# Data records
=====

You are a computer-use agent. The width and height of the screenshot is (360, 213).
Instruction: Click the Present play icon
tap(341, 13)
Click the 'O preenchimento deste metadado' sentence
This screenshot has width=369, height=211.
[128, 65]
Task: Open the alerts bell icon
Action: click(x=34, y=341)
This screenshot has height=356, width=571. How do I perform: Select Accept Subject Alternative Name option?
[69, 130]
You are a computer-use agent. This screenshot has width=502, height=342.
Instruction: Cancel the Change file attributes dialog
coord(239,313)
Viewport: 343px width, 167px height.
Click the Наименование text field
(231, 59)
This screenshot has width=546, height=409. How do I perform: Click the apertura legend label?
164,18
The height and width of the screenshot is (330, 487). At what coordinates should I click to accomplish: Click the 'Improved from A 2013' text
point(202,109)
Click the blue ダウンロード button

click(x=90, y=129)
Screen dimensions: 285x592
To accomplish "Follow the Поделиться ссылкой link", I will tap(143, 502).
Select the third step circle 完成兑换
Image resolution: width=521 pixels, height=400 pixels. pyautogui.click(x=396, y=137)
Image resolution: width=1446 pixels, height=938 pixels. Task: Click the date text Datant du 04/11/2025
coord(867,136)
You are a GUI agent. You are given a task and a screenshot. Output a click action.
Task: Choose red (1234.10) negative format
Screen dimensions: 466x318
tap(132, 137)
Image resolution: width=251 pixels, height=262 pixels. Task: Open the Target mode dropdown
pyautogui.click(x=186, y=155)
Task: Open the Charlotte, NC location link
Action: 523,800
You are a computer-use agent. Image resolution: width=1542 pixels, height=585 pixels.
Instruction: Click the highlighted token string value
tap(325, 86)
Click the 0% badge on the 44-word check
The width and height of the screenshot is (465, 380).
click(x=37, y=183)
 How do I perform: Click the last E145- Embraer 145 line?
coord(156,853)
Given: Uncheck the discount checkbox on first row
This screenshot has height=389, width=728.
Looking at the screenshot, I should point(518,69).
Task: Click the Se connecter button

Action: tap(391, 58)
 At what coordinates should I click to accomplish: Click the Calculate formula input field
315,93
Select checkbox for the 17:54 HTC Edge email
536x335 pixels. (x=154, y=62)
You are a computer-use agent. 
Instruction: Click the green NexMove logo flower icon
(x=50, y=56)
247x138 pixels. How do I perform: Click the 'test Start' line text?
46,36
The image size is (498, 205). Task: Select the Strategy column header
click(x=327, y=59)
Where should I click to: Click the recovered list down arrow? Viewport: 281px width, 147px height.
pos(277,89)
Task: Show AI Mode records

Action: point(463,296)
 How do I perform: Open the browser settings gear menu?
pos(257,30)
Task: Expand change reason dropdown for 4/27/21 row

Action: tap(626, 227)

=====

# Exercise instructions
Look over the records above, and wherever a line contains the string "agent", copy that line.

# Written response
You are a computer-use agent. The width and height of the screenshot is (360, 213).
You are a computer-use agent. This screenshot has width=502, height=342.
You are a GUI agent. You are given a task and a screenshot. Output a click action.
You are a computer-use agent. Image resolution: width=1542 pixels, height=585 pixels.
You are a computer-use agent. 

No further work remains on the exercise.